Existing PDF documents, for which the original source files no longer exist, can be imported into TX Text Control .NET Server, upon which they can be edited and saved to any supported file format.

Calculating the layout of a page from an imported PDF, however, is a tricky process: PDF files contain detailed information about the appearance of a page, but not necessarily about the meaning of the characters and images contained within a page.

Furthermore, PDF files do not usually contain any information about the order of text, text flow, nor whether a piece of text is part of a header or table cell. Although recent additions to the PDF specification allow for some of this information to be stored (tagged PDF), this is rarely used.

TX Text Control .NET Server extracts and converts all of the text it can find, adds missing spaces and paragraph breaks, and re-sorts the various text blocks and images, so that they appear in their logical order.

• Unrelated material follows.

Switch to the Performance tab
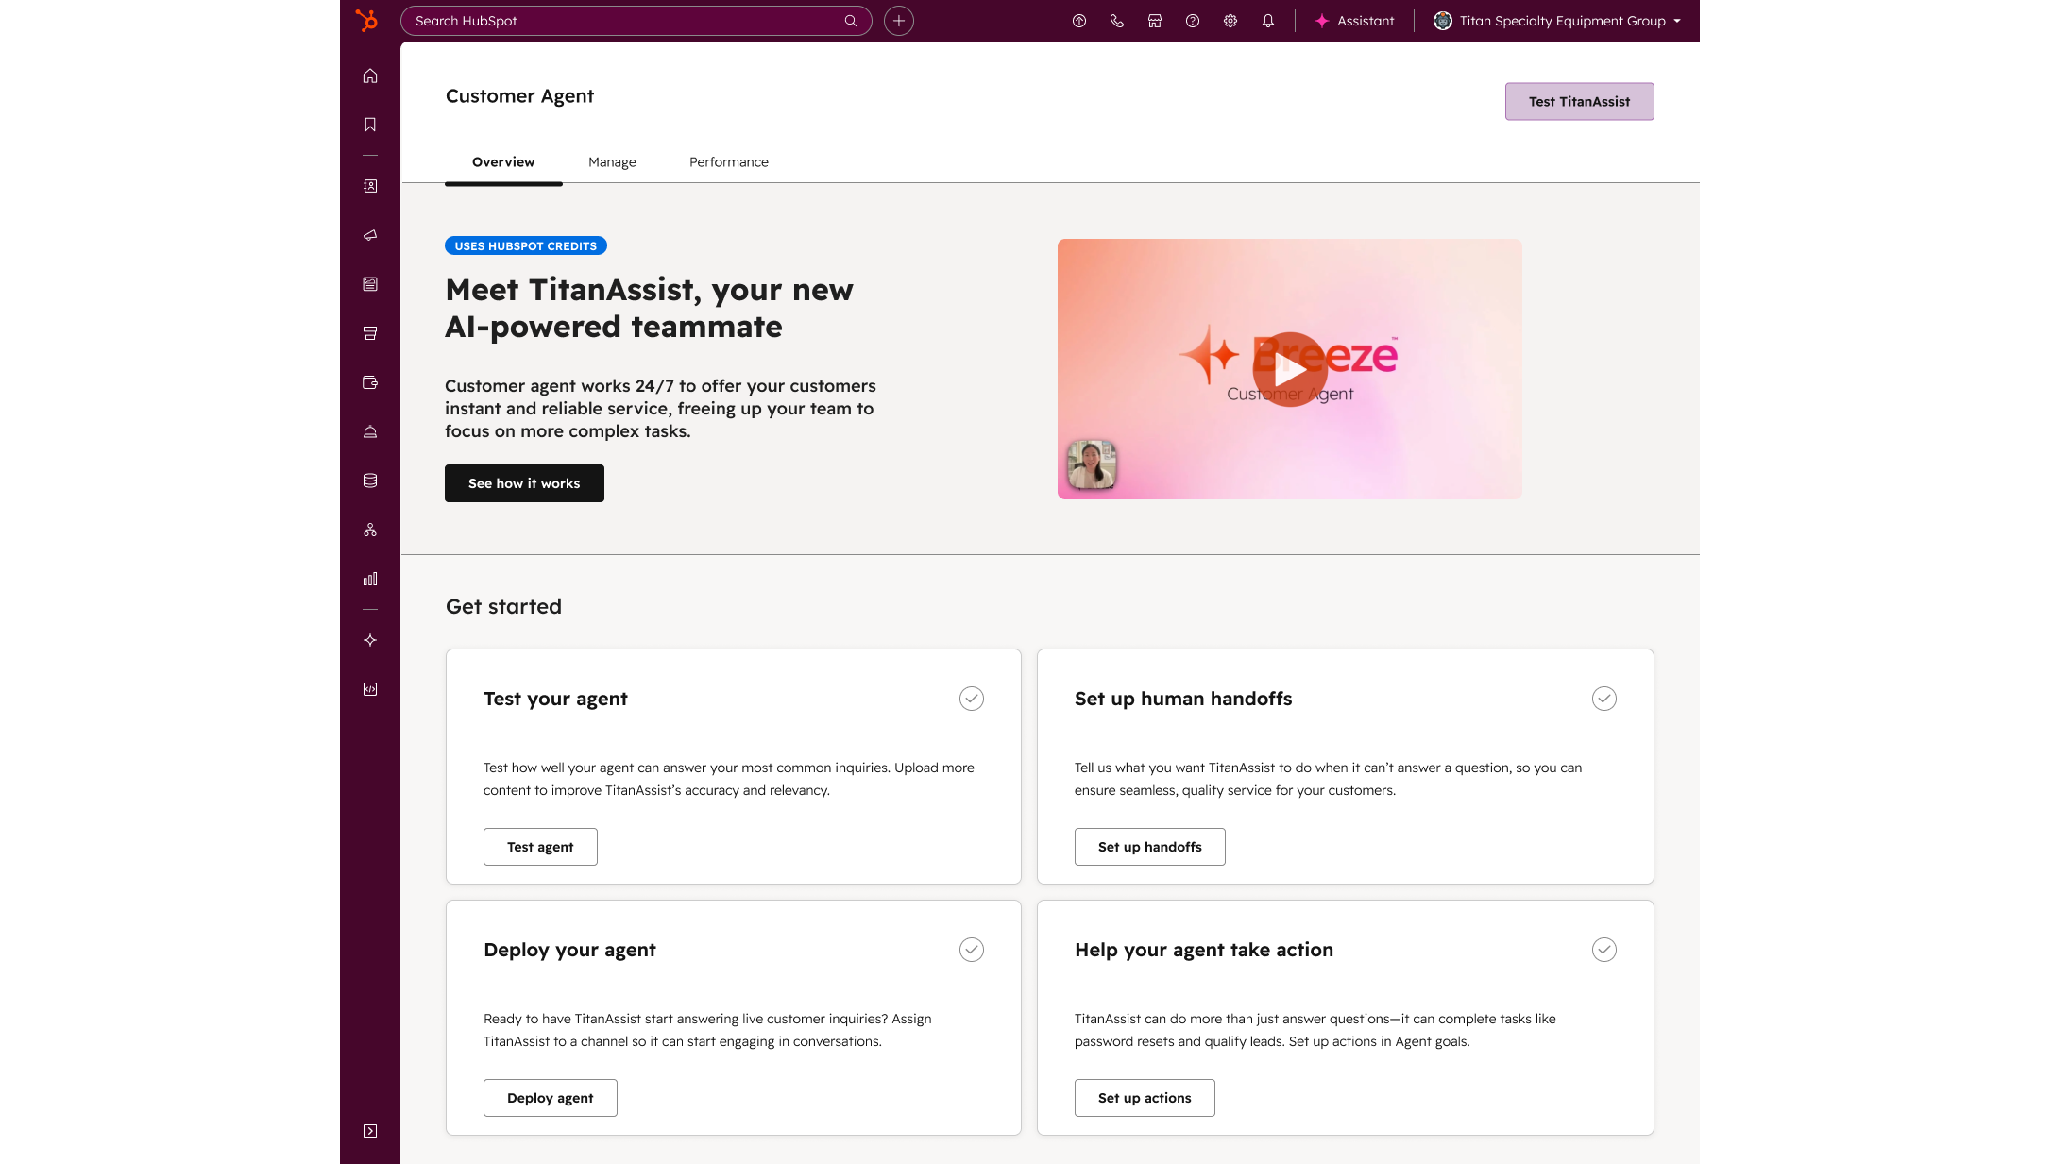The height and width of the screenshot is (1164, 2070). 728,161
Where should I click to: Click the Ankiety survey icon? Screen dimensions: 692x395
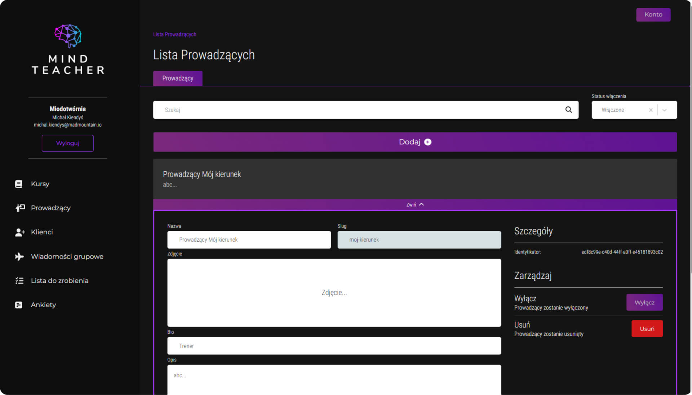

The following three parameters are available, which specify the exact behavior of the import filter:

GenerateLines: The imported document is built from singular lines of text, terminated by a line break. This option is most suitable, if only the textual content of the PDF file is of interest.

GenerateParagraphs: The singular lines of text are grouped together to form paragraphs. This option eases post-import editing and is most suited to text heavy documents, such as legal contracts.

GenerateTextFrames: The imported blocks of text and images are organized into text frames and placed at the same position as in the original PDF file. This option produces documents, which are most similar to the original.